Thesis Type: Postgraduate
Institution Of The Thesis: Orta Doğu Teknik Üniversitesi, Faculty of Engineering, Department of Civil Engineering, Turkey
Approval Date: 2013
Student: MUSTAFA AKÇELİK
Supervisor: İSMAİL YÜCELAbstract:
In support of the National Oceanic and Atmospheric Administration (NOAA) National Weather Service’s (NWS) flash flood warning and heavy precipitation forecast efforts, the NOAA National Environmental Satellite Data and Information Service (NESDIS) Center for Satellite Applications and Research (STAR) has been providing satellite based precipitation estimates operationally since 1978. Two of the satellite based rainfall algorithms are the Hydro-Estimator (HE) and the Self-Calibrating Multivariate Precipitation Retrieval (SCaMPR). Satellite based rainfall algorithms need to be adjusted for the orographic events and atmospheric variables for the continued improvement of the estimates. However, unlike the HE algorithm, the SCaMPR does not currently make any adjustments for the effects of complex topography on rainfall estimate. Bias structure of the SCaMPR algorithm suggests that the rainfall algorithm underestimates precipitation in case of upward atmospheric movements and high temperature levels.

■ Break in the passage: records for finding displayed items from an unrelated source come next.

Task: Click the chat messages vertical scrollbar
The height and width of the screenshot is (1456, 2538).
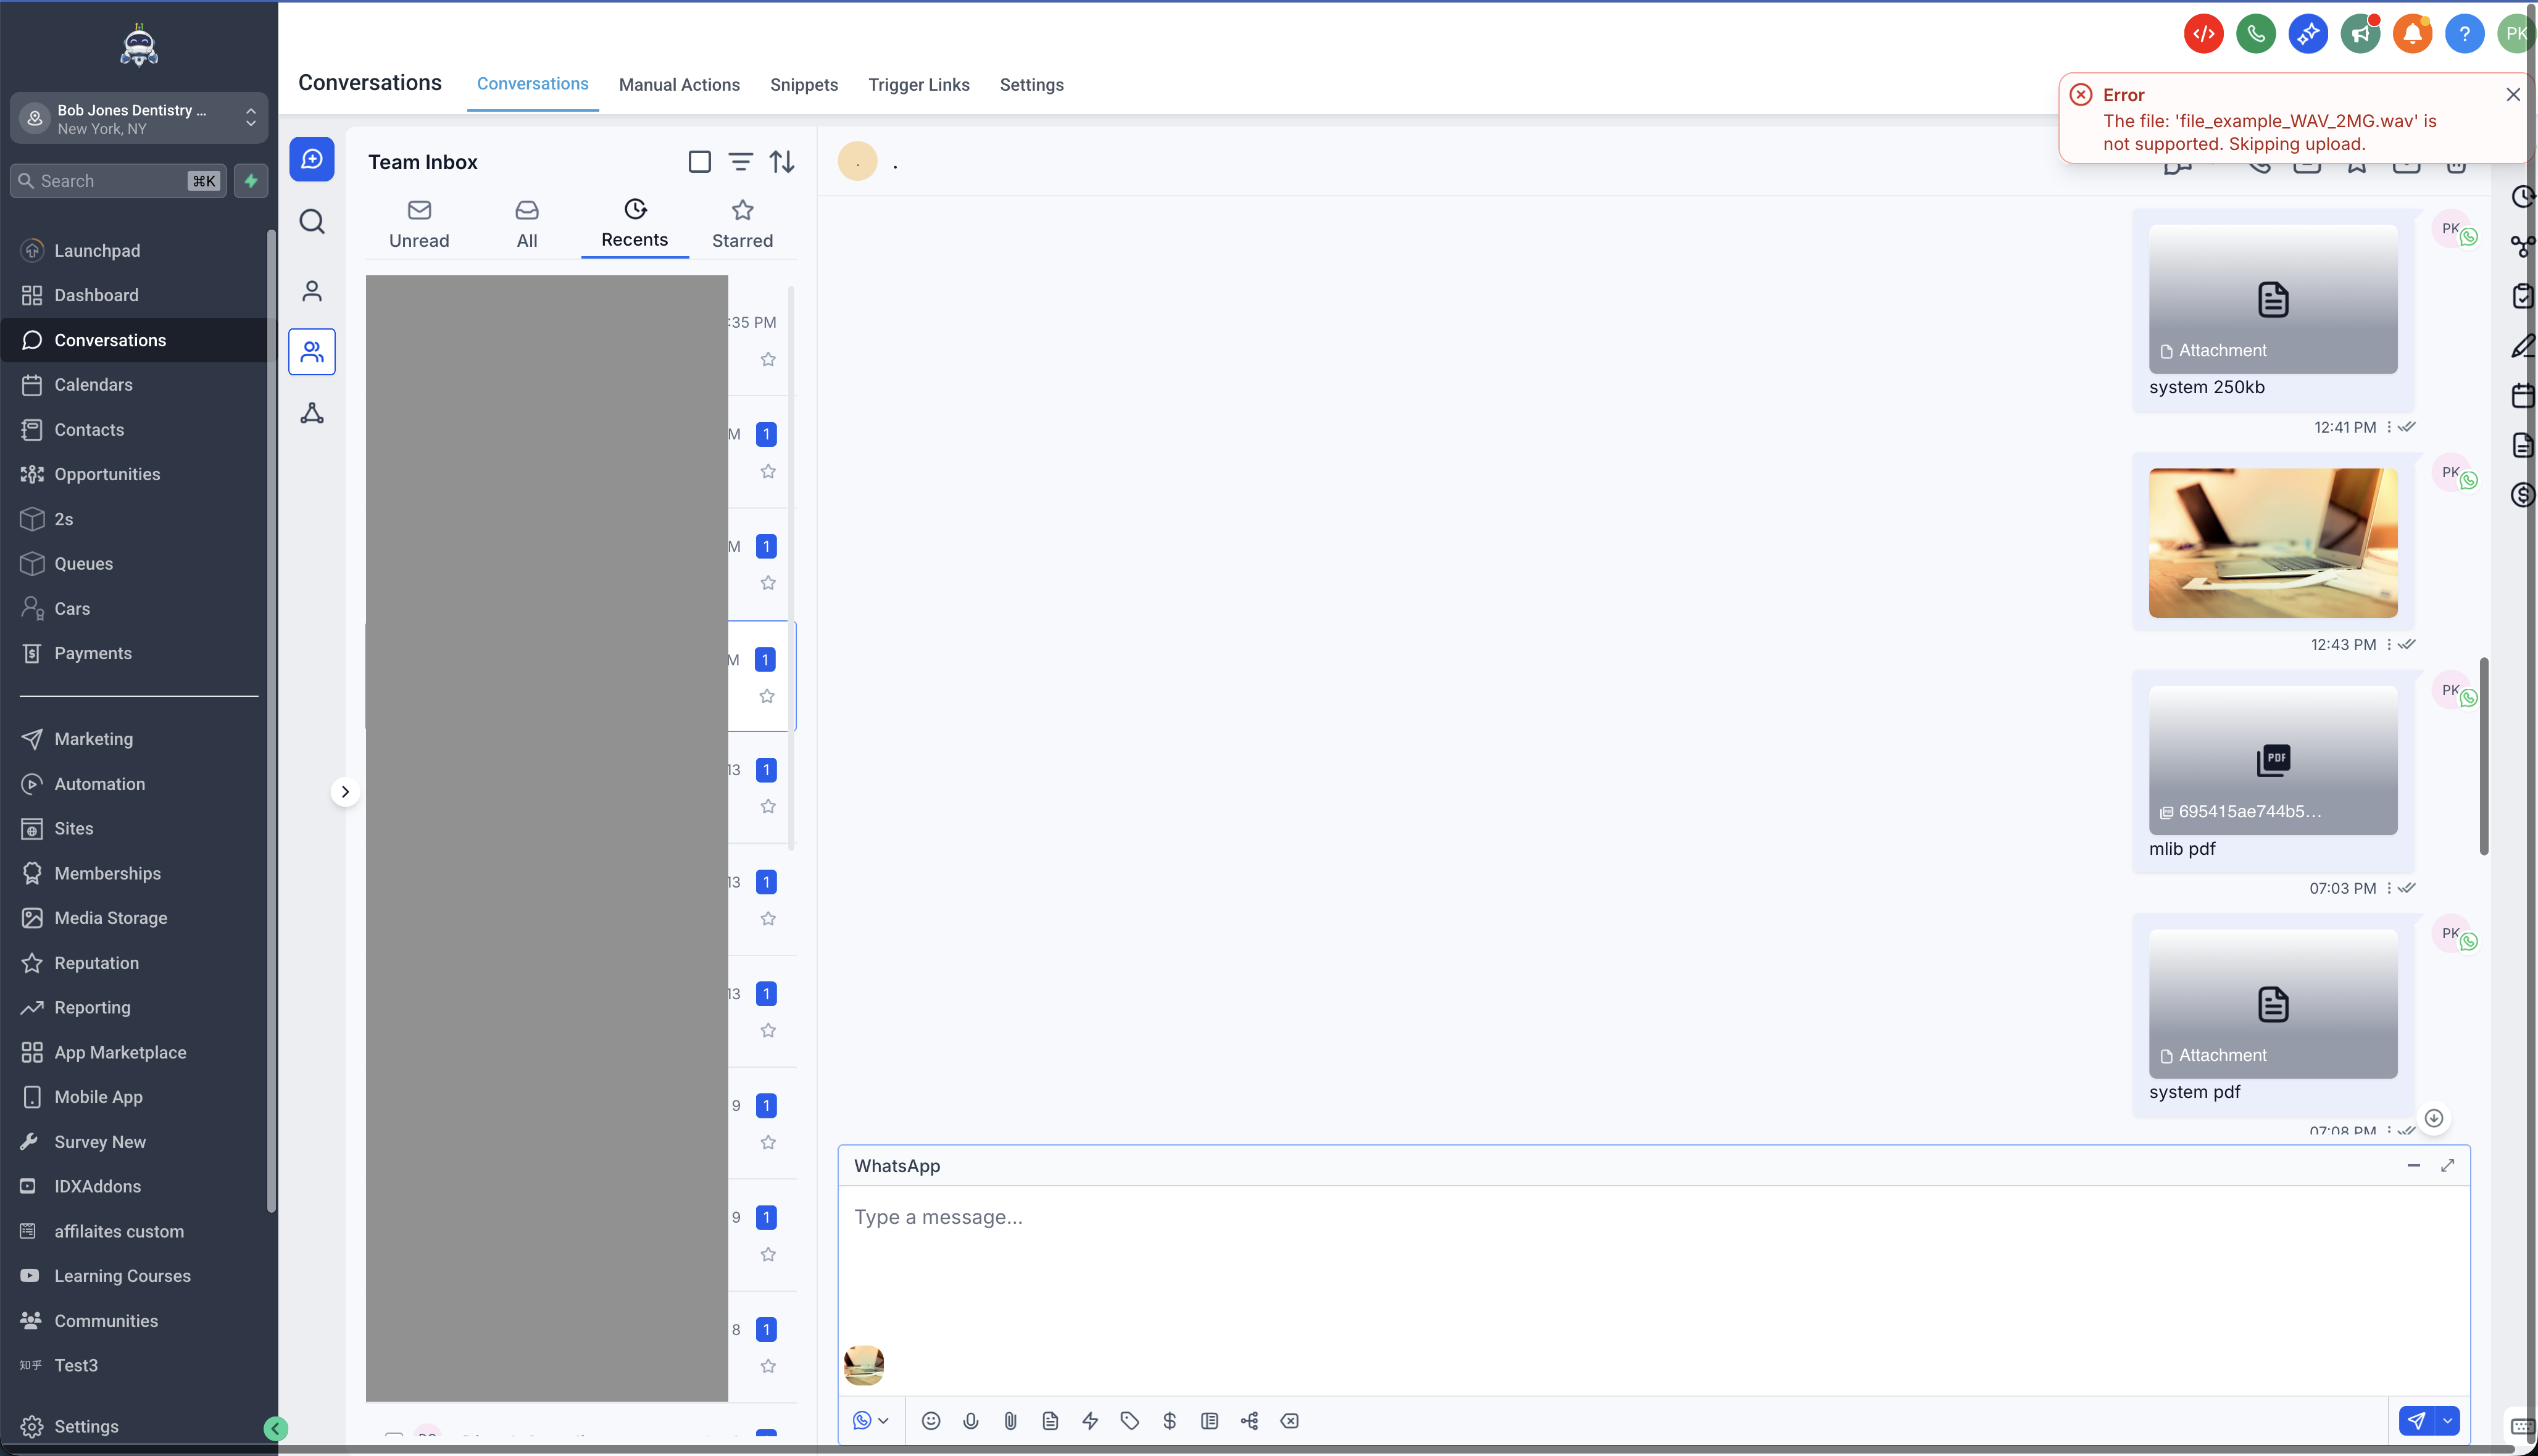Action: (2483, 756)
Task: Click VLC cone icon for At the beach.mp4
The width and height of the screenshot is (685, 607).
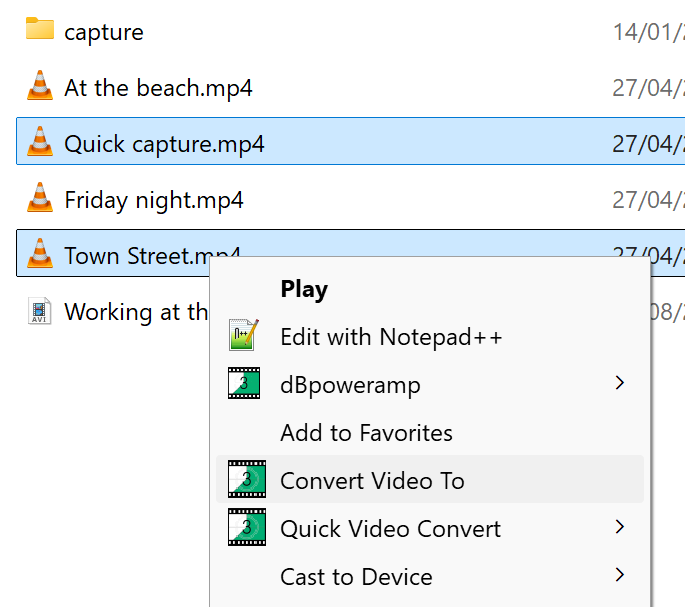Action: coord(39,87)
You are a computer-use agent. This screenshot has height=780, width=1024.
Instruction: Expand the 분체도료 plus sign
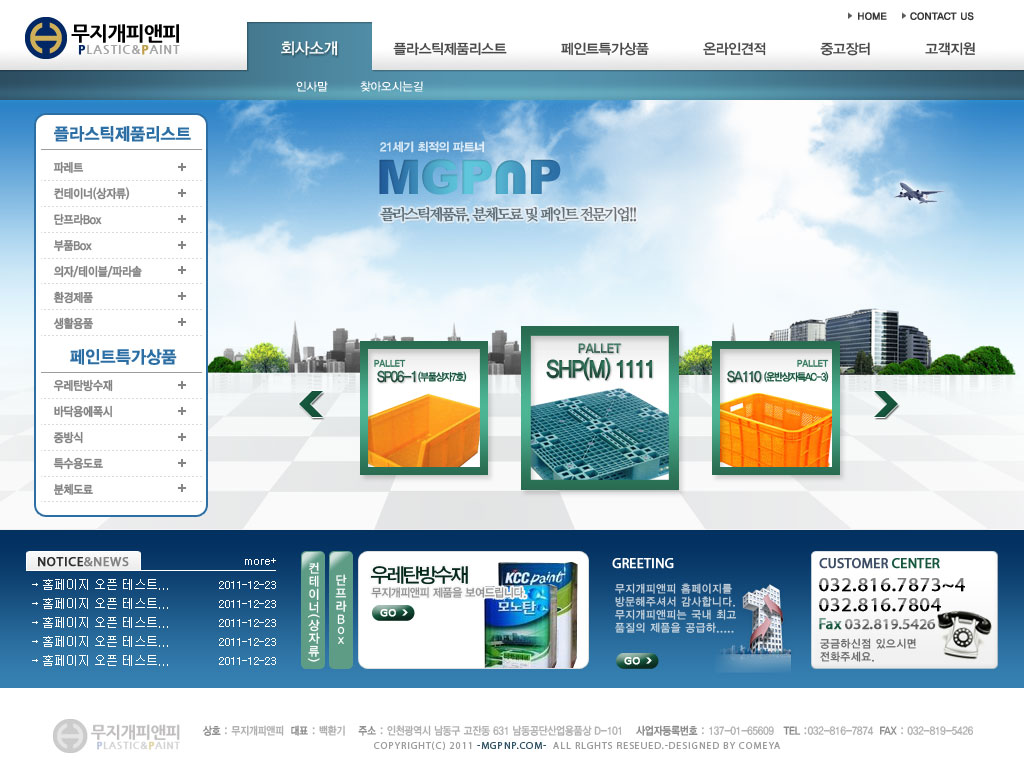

Also SCaMPR algorithm overestimates rainfall in case of downward atmospheric movements and low temperature levels. A regionally dependent empirical elevation-based bias correction technique and also a temperature based bias correction technique may help to improve the quality of satellite-derived precipitation products. In this study, an orographic correction method and a temperature correction method that will enhance precipitation distribution, improve accuracy and remove topography and temperature dependent bias is developed for the Self-Calibrating Multivariate Precipitation Retrieval (SCaMPR) rainfall algorithm to be used in operational forecasting for meteorological and hydrological applications.